Overblown: How Politicians and the Terrorism Industry Inflate National Security Threats, and Why We Believe Them
- Author: John E. Mueller
- Language: English
- Publisher: Free Press
- Publication date: 2006
- Publication place: United States

= Overblown (book) =

2006 book by John E. Mueller

Overblown: How Politicians and the Terrorism Industry Inflate National Security Threats, and Why We Believe Them is a book by the American political scientist John E. Mueller published in 2006. It argues that the threat presented by terrorism, like many other security threats, has been much inflated.

==The book and the argument==
===Origins===
Mueller, an expert on war and terrorism, had been expressing critical views of the terrorism industry for some time before publishing this book. The central arguments of the book were rehearsed for the first time in a 2005 article in one of the leading academic journals devoted to the study of terrorism, Terrorism and Political Violence, "Six Rather Unusual Propositions about Terrorism."

===Argument===
Mueller's central argument is that an American is more likely to die of drowning in the bath than in a terrorist attack, and that the rational response to terrorism is to keep the threat in realistic context, and otherwise getting on with life. That this does not happen has something to do with the terrorism industry--experts, journalists and politicians—and something to do with the human inability to assess risk and chance accurately.

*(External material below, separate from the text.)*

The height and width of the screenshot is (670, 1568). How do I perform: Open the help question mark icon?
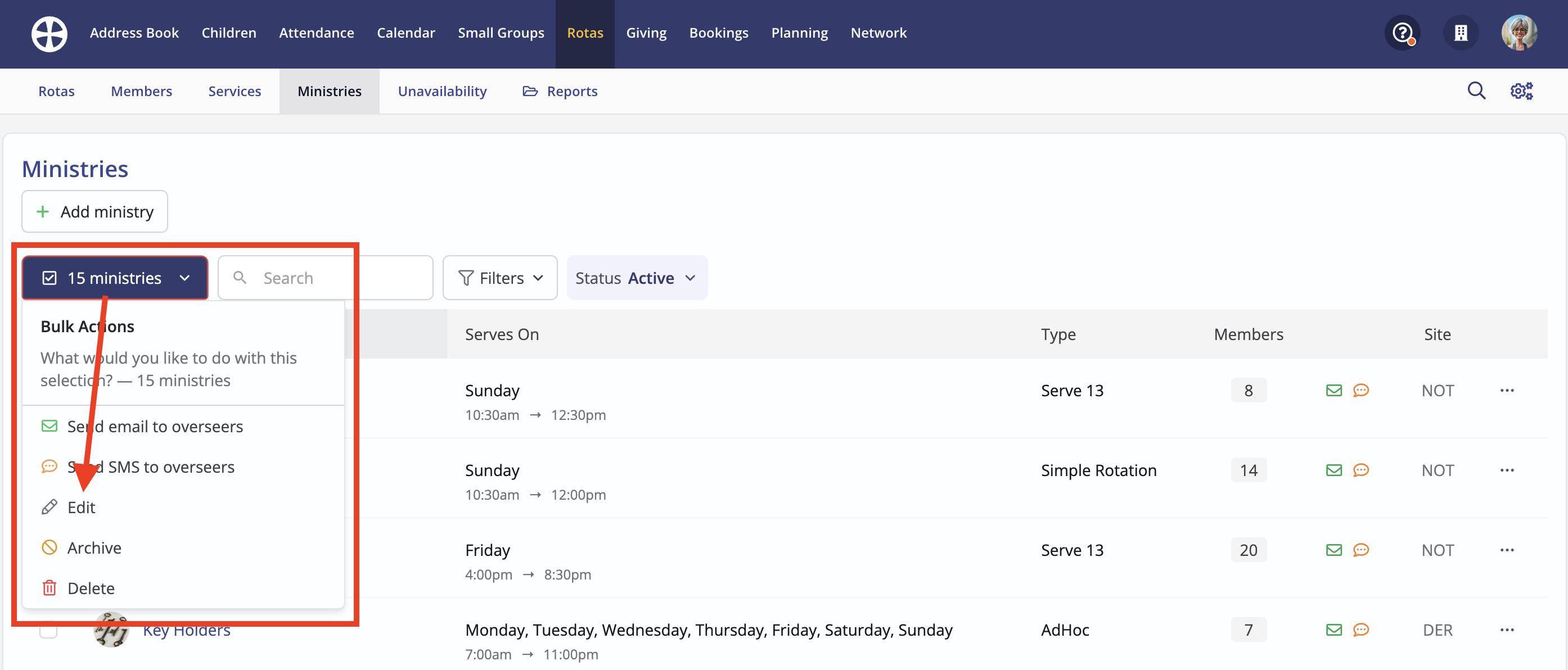coord(1403,33)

Mueller goes in his book to extend his central argument to other varieties of national security threat.

==Bibliography==
- John Mueller, Overblown: How Politicians and the Terrorism Industry Inflate National Security Threats, and Why We Believe Them (New York: Free Press, 2006).
- John Mueller, "Six Rather Unusual Propositions about Terrorism," Terrorism and Political Violence 17 (Autumn 2005), pp. 487‑505.